Nr 2/2019 Wokół Bauhausu
5 Modernism in Wrocław

Nr 2/2019 Wokół Bauhausu

Biblioteka
  1. Wstęp

  2. Wirus Bauhausu

  3. Bauhaus. Przemilczane kryzysy

  4. Obok – polscy projektanci i Bauhaus

  5. Nowy początek. Kobiety Bauhausu

  6. Modernizm we Wrocławiu

  7. Nowoczesne meble z niklowanych rur stalowych i ich bielski projektant Bruno Weil

  8. Od modernizmu do medialabów. Krytyczne projektowanie w czasach nadmiaru danych


5 Modernism in Wrocław

This paper attempts at presenting the role of Wrocław in paving the way to modernity in applied architecture and art in the first half of the 20th century.
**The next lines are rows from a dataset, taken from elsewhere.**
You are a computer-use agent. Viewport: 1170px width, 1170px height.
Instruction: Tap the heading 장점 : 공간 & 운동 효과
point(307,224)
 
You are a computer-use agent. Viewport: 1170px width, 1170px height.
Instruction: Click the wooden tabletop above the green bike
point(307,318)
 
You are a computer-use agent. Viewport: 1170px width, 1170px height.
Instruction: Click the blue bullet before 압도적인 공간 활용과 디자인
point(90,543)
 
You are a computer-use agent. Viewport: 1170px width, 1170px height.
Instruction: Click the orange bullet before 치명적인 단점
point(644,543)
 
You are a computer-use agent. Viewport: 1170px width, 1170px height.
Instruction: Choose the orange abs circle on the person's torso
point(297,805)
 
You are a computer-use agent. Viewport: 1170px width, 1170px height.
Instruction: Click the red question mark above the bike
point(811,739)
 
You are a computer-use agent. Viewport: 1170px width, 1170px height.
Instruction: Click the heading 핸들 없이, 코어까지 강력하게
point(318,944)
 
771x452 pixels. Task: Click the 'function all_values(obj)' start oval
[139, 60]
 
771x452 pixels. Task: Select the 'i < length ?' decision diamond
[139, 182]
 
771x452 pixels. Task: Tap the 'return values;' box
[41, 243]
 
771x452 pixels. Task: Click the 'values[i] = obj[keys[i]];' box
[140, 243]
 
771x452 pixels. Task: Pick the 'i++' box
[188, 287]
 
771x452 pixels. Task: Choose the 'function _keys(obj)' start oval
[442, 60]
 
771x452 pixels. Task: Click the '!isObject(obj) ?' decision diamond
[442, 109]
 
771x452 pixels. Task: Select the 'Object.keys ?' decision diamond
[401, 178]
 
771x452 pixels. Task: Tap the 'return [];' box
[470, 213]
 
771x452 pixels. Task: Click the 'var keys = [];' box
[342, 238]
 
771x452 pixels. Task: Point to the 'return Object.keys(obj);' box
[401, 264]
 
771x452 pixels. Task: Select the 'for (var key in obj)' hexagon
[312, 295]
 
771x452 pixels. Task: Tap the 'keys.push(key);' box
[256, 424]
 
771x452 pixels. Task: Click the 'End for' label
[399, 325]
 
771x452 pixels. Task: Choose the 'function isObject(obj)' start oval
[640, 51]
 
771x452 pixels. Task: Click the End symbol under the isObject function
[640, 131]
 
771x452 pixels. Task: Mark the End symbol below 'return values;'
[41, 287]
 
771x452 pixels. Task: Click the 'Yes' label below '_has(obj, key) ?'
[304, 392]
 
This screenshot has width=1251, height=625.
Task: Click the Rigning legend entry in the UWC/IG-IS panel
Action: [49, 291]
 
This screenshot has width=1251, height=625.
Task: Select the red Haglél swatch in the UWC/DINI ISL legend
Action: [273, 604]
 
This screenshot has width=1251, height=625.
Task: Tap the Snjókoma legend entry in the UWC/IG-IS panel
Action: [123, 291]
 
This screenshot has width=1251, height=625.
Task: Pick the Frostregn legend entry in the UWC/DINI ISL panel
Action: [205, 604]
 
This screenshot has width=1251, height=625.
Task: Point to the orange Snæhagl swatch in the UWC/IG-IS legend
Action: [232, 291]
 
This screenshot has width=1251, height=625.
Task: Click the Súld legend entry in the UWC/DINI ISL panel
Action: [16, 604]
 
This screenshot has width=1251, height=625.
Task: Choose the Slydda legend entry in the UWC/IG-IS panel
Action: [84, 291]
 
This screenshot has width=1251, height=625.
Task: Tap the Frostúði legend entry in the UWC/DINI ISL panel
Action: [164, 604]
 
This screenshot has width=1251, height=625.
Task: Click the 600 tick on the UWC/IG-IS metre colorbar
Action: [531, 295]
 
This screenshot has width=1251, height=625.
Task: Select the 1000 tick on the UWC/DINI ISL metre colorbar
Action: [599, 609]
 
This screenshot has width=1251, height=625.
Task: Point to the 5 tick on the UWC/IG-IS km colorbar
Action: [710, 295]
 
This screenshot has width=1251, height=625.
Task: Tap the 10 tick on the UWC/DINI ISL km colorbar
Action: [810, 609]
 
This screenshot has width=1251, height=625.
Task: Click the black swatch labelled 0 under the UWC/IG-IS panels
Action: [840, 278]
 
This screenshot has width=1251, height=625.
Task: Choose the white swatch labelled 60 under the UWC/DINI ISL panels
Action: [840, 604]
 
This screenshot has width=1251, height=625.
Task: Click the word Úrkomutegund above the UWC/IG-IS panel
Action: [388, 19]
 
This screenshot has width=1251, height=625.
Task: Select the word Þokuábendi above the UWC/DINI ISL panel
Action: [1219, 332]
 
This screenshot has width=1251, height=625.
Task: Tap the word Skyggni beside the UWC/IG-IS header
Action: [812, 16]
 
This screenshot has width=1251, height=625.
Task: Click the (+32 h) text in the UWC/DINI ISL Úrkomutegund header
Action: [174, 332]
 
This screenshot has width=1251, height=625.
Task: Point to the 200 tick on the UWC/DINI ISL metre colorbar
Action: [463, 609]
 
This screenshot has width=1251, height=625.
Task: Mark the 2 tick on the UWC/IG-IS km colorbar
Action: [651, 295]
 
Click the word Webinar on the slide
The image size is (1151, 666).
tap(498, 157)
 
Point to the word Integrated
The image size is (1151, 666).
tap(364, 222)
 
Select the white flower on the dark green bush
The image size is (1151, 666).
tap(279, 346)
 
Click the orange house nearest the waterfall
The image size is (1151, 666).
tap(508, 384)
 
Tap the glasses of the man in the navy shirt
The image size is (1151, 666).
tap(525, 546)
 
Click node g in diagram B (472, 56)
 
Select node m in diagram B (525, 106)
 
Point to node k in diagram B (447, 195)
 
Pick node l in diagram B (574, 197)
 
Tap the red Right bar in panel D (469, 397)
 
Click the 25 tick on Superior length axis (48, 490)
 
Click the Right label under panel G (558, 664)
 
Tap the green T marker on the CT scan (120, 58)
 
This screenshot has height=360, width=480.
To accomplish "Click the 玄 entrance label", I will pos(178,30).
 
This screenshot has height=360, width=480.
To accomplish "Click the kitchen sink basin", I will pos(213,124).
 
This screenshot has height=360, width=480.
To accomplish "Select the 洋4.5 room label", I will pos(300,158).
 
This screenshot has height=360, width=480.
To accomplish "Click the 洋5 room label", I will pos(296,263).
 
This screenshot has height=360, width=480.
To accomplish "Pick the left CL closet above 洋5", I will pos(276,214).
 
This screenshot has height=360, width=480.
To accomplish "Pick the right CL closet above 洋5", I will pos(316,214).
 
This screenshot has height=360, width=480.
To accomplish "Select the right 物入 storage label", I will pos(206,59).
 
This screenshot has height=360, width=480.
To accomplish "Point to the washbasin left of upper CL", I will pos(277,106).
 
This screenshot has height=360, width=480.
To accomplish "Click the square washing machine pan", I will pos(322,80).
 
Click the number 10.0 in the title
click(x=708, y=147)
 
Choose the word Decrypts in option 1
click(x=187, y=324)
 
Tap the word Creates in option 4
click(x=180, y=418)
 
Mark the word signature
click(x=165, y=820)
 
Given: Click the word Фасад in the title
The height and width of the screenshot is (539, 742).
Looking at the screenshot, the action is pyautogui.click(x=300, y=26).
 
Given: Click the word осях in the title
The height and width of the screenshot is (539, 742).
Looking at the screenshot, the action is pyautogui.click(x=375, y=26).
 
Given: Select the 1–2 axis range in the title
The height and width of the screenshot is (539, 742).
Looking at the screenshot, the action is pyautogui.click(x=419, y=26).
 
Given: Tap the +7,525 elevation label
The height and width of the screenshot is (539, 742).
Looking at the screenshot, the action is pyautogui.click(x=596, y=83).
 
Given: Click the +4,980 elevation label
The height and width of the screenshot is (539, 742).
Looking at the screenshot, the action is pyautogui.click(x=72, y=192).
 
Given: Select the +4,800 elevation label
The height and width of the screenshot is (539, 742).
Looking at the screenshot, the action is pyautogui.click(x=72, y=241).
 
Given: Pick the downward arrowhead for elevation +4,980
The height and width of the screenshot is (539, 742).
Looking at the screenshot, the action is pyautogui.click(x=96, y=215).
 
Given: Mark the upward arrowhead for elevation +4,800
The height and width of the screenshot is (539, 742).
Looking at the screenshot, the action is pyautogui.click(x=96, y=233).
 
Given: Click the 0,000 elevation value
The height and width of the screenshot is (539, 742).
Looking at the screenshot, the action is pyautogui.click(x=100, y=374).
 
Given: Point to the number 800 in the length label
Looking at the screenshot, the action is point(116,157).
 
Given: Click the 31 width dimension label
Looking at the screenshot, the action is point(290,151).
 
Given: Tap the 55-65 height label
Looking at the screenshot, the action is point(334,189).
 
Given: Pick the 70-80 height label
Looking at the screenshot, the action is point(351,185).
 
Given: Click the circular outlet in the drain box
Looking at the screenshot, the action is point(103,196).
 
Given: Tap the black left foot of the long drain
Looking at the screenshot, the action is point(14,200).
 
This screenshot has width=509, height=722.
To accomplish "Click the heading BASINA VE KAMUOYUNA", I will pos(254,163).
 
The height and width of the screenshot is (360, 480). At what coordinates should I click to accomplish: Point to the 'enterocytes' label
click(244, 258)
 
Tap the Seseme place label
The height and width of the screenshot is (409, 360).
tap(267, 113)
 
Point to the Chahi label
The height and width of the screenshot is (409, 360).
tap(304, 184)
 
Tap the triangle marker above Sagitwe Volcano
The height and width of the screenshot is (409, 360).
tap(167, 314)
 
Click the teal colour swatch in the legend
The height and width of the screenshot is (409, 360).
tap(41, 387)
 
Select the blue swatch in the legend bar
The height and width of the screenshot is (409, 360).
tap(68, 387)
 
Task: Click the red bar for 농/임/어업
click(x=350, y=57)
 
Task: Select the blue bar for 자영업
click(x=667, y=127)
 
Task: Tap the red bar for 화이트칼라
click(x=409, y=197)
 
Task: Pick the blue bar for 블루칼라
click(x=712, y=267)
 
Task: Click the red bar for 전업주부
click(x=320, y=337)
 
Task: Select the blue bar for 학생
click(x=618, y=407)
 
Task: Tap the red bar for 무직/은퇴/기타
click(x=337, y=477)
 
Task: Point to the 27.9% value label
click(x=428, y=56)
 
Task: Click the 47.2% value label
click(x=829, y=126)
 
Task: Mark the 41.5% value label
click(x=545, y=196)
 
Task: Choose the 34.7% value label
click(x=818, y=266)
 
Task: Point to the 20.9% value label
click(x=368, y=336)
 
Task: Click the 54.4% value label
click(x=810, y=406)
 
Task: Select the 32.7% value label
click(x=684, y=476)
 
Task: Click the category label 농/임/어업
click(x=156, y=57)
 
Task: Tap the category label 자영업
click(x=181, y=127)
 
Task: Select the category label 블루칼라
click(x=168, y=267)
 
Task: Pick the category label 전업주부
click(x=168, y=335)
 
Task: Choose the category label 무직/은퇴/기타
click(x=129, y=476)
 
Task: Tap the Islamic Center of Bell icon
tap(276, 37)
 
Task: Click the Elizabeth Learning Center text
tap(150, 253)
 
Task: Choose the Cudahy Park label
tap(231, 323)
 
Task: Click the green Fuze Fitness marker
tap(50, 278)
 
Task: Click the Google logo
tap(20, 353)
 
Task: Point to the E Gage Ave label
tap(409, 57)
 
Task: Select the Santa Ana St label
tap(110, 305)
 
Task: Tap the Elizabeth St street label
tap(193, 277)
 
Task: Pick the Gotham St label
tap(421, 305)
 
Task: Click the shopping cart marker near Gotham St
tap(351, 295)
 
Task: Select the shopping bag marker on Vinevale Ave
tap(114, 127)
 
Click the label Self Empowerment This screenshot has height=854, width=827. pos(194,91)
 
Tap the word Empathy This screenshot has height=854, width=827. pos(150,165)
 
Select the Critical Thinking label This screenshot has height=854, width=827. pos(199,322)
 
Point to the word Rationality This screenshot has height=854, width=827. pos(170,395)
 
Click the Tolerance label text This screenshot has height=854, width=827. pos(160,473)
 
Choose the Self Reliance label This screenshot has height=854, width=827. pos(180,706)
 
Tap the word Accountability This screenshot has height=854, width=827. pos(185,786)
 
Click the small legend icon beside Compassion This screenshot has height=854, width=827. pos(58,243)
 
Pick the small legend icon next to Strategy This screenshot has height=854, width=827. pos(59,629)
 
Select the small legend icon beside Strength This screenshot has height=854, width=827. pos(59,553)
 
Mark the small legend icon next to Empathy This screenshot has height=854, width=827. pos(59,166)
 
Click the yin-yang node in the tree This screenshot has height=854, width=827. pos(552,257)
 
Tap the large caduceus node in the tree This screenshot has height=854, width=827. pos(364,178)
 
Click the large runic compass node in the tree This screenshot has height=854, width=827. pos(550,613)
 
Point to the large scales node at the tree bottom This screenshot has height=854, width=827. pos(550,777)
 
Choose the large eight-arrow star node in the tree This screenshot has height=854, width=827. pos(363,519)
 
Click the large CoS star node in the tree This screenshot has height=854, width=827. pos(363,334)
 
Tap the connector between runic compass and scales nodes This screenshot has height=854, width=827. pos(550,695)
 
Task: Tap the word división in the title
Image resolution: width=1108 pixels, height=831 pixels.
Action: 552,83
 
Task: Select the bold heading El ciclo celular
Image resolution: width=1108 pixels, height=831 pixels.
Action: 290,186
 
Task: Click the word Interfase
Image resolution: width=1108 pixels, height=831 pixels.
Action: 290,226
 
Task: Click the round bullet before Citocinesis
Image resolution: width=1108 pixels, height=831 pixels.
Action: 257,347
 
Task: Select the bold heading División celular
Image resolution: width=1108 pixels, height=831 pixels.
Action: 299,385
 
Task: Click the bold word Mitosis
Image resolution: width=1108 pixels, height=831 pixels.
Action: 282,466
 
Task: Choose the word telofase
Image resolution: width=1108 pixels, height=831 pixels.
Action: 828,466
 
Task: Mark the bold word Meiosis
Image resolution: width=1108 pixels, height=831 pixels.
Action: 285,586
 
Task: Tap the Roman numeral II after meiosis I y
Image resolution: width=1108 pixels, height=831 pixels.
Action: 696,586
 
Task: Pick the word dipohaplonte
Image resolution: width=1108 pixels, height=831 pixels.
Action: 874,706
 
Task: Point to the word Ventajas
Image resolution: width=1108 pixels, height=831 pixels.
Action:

The relationship between the National Academy of Art and Craft with the famous school of Bauhaus founded by Walter Gropius in Weimar in 1918. At the beginning of the century, the National Academy of Art and Craft went through a series of reforms. After Hans Poelzig had been appointed as headmaster in 1903, the golden age started for the school. Poelzig (1903–1916) had introduced a reform which was being continued by the successive headmasters, that is August Endell (1918–1925) and Oskar Moll (1925–1932) until the academy was closed in 1932.
In 1918 Walter Gropius applied for a job in the Academy of Art in Wrocław. However, he decided to establish a school in Weimar. The works of its students and professors are considered the beginning of modern industrial forms.
Headmasters Endell and Gropius tried to implement a new method of education. The similarity of the programmes and the artists employed in both establishments were the common ground for their academies. The method of education in the academy in Wrocław was compared with the one in Bauhaus. Hartmut Frank used the expression of ‘Bauhaus before Bauhaus’ regarding the Wrocław school because there the education reform started before World War I.
The term of office of O. Moll was a period of the greatest development of the academy which at that time employed artists such as Josef Vinecký (since 1928), Johannes Molzahn (since 1929), Oskar Schlemmer (since 1929) and Georg Muche (since 1931), whereby the last three were connected to Bauhaus.
The identification mark of the new trend in applied architecture and art was an exhibition titled Mieszkanie i miejsce pracy (ger. Wohnung- und Werkraum Ausstellung – WuWA; eng. Workplace and House Exhibition), which was organized in 1929 on the initiative of Werkbund. This spectacular manifesto of Neues Bauen (new construction) was the last of that kind in Wrocław before the Academy of Art and Bauhaus were closed. To this day it excellently exemplifies the new trend that the representatives of German avant-garde fought for regardless of the school they belonged to.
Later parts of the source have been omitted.